Aku yakin kalau Adriana tidak segera pulang dan tetap memeluk seperti ini, pasti akan berakhir dengan tersedu di bahuku.
"Udah, udah. Lepas. Kamu buru pulang sebelum hujan lagi. Mas juga harus naik. Hampir setengah jam Mas ninggalin Ody."
"Iya, iya." Adriana mundur sambil mengusap sudut mata. Tuh, apa kubilang. Dia bahkan sudah siap menangis. Memangnya bahuku ini penghantar tangis atau bagaimana?
Sambil mendumal. "Pelit banget dipinjem bahunya.
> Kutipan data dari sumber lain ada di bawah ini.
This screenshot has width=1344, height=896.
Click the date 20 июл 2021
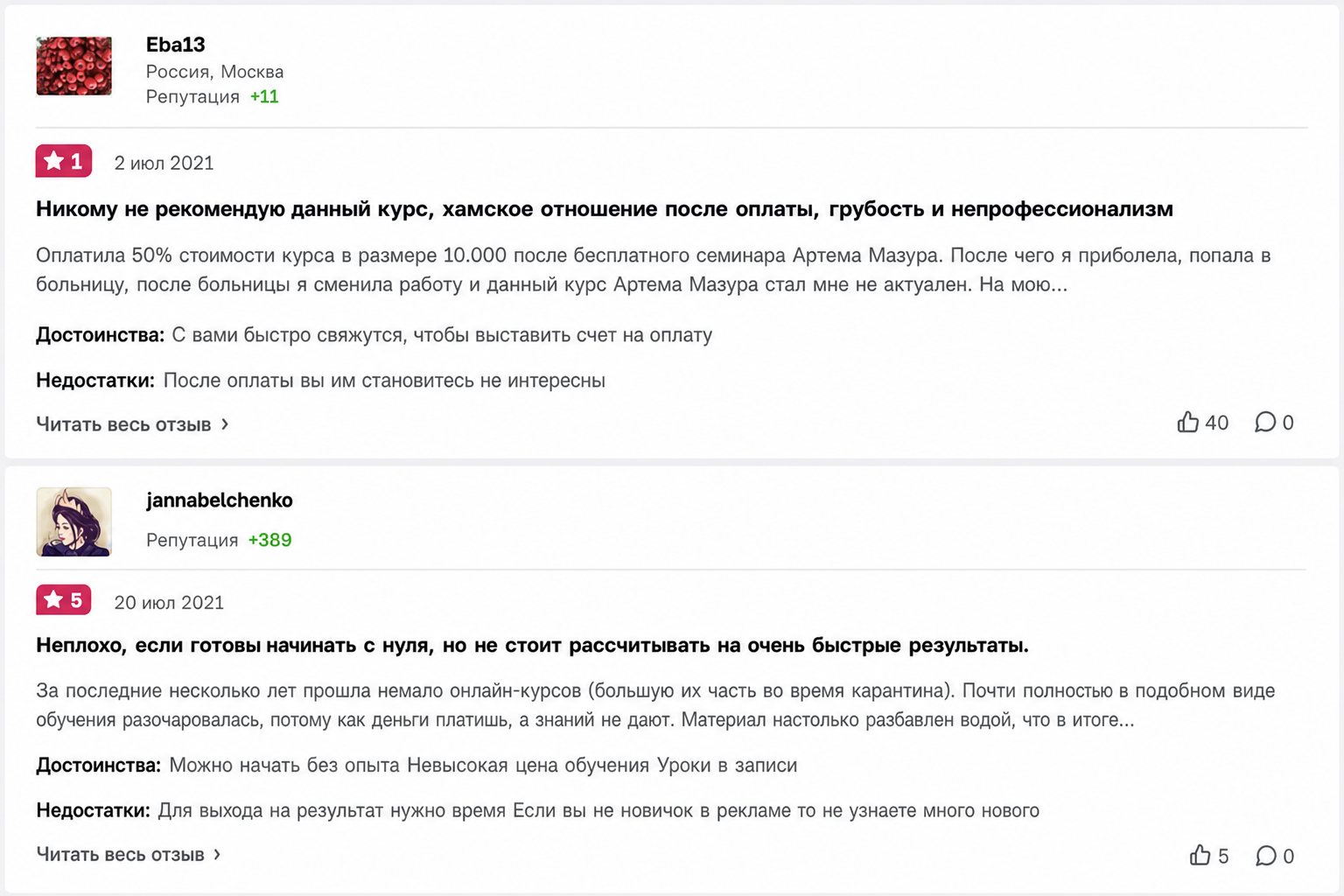point(169,602)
Yang boleh cuma Kak Ody aja."
Aku tersenyum. "Nggak usah ngebut."
Tanpa menoleh Adriana melambaikan tangan.
***
Ketika aku kembali ke ruang inap, Mama sedang menyuapi Ody yogurt. Mereka terlihat penasaran saat aku masuk membawa kotak besar. Tapi sama-sama menahan diri untuk tidak bertanya dan menunggu aku peka menjelaskan.
"Adriana udah pulang?" Ody bertanya. Aku mengangguk. Lalu beralih menatap Mama yang tergugu pada kotak yang kuletakkan di atas meja sofa. Mungkin sudah menebak apa isinya. Atau semacam feeling seorang Ibu.
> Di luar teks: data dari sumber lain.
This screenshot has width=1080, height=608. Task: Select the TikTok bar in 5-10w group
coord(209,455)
"Persiapan penikahan adikmu sudah selesai, Re?" Mama bertanya tanpa mengalihkan tatapannya dari kotak itu.
"Sudah, Ma. Ini titipan buat Mama dari Adriana."
Mama berdiri, melangkah pelan ke meja sofa. Dapat kulihat jika matanya berkaca. Tangannya menyentuh tutup kotak itu. Meraba permukaannya dengan gerakan yang hati-hati. Air matanya menetes begitu saja. Tapi dengan cepat diseka.
"Bilang ke Adriana ya, Mama sangat berterima kasih." Mama kemudian menggeleng. "Nggak. Jangan. Biar Mama sendiri saja yang menemui dia nanti."
Aku mendekat, mengusap bahu Mama. "Buka, Ma. Cobain sepatunya. Kalau nggak muat, minta tuker nanti pas kalian ketemu."
"Mas." Ody menyergah pelan. Iya, aku tahu, aku bercanda di waktu yang salah.
Mama gagal menahan tangis. Jadi aku membawanya ke dalam pelukanku. Bahu itu bergetar menahan isak. Bukan. Bukan hadiah itu yang membuat Mama tersentuh. Tapi mungkin lebih dari itu. Anak perempuannya akan menikah. Tidak ada satu pun di dunia ini yang bisa mengaburkan fakta kalau Adriana adalah anak kandung Mama.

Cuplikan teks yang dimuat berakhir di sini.